В войнах между двумя народами инициатива далеко не всегда была на стороне Туатта де Дананн. В первой битве при Маг Туиред Нуаду, что в ту пору был королем, потерял свою руку. В довесок, само племя потерпело сокрушительное поражение. Всем стало ясно, что они стоят на грани уничтожения. И тогда было решено завершить войну союзом с фоморами, пригласив править полукровку – Бреса Прекрасного. Скрепить его власть над Ирландией можно было только браком с женщиной из Туатта де Дананн, и лучшим вариантом оказалась Бригитт. Как ни странно, этот вариант предложил ее отец.
Нуаду принял эту идею холодно и молча. Луг был против. Не только потому что он не мог и не хотел торговать той, которую считал своей дочерью, но и потому что его мужскому нутру противна была мысль, что за собственное поражение они расплатятся девчонкой, которая будет вынуждена жить в браке с чудовищем. Наверное, найти какую-нибудь полукровную девицу из числа племени не составило бы труда, но это не дало бы фоморам власти, а значит, не позволило бы их представителю стать Верховным королем. Иными словами, они просто не согласились бы на это. Для Бригитт это стало большим ударом. Она просила отца и короля изменить решение, рыдала на груди у Луга, и тот под всхлипы племянницы обещал ей, что это не навсегда, это лишь на время. Что настанет день, когда он сам вырежет сердце из груди Бреса и подарит ей.

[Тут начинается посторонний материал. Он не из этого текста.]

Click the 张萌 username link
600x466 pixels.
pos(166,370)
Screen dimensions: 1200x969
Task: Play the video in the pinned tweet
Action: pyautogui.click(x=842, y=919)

В день свадьбы и коронации нового короля Луг был рядом. Не только из сочувствия, но и из понимания, что Бригитт может натворить глупостей. А она могла. Еще какое-то время он пробыл в Таре. Отношения между Бресом и Бригитт не ладились, вмешиваться он не мог, и в конце концов малодушно уехал, оставив ее одну, чувствуя вину сразу за все, что с нею происходило. Королем Брес оказался паршивым, но когда его попросили оставить престол, началась новая война. И Луг не без удовольствия сдержал свое слово: он убил Бреса и принес вдовствующей ныне королеве его сердце. И быть может, это чуть сократило разрыв между ним и нею, в отличие от другой части пантеона, на которую Бригитт с тех пор всегда смотрела свысока и с изрядной холодностью.
Когда Луг стал королем, речи о том, чтобы умертвить Бригитт, являвшую собой олицетворение власти Бреса, речи, конечно же, и не шло. А более того, она пользовалась всеми королевскими почестями, и новый король закрывал глаза на большинство ее не слишком любезных выходок, потому что знал, чем они ей обязаны.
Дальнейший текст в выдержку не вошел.